Conjunction Junction, What’s Your Function?
The Road Not Taken
Robert Frost
1874 –1963
Two roads diverged in a yellow wood,
And sorry I could not travel both
And be one traveler, long I stood
And looked down one as far as I could
To where it bent in the undergrowth;
Then took the other, as just as fair,
And having perhaps the better claim,
Because it was grassy and wanted wear;
Though as for that the passing there
Had worn them really about the same,
And both that morning equally lay
In leaves no step had trodden black.
Oh, I kept the first for another day!
Yet knowing how way leads on to way,
I doubted if I should ever come back.
I shall be telling this with a sigh
Somewhere ages and ages hence:
Two roads diverged in a wood, and I—
I took the one less traveled by,
And that has made all the difference.

◆ **DATASET ENTRIES**:

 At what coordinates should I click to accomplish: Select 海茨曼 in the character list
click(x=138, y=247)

---

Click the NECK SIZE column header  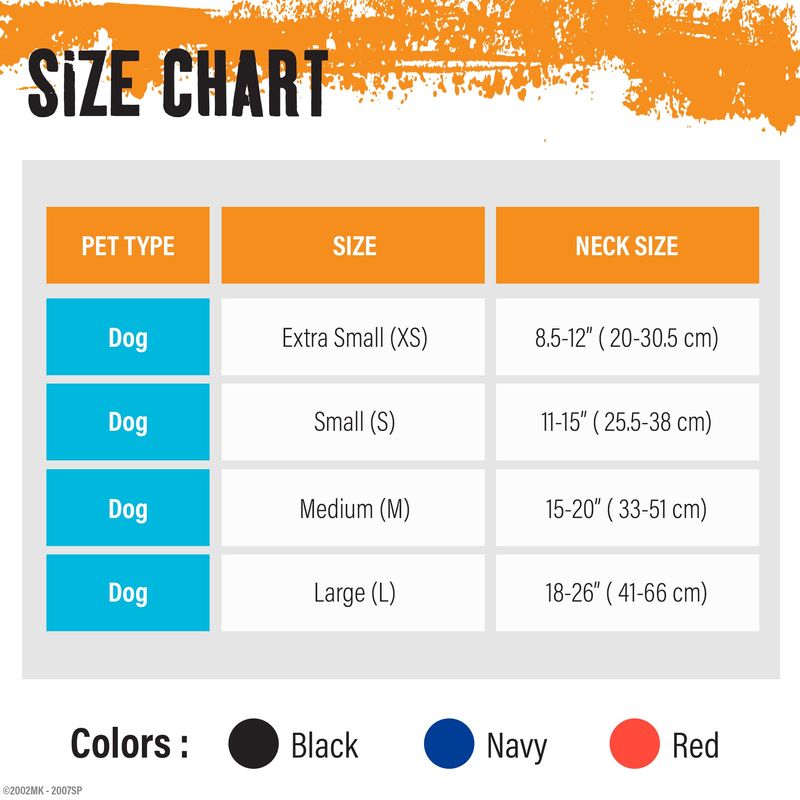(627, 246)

...

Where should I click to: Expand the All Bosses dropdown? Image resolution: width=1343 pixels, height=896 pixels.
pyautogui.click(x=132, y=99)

◆ **EXERCISE**: Could you reproduce the part of "The Road Not Taken" that starts at "I shall be telling" and ends at "all the difference.", word for word?

◆ **SOLVED PROBLEM**:
I shall be telling this with a sigh
Somewhere ages and ages hence:
Two roads diverged in a wood, and I—
I took the one less traveled by,
And that has made all the difference.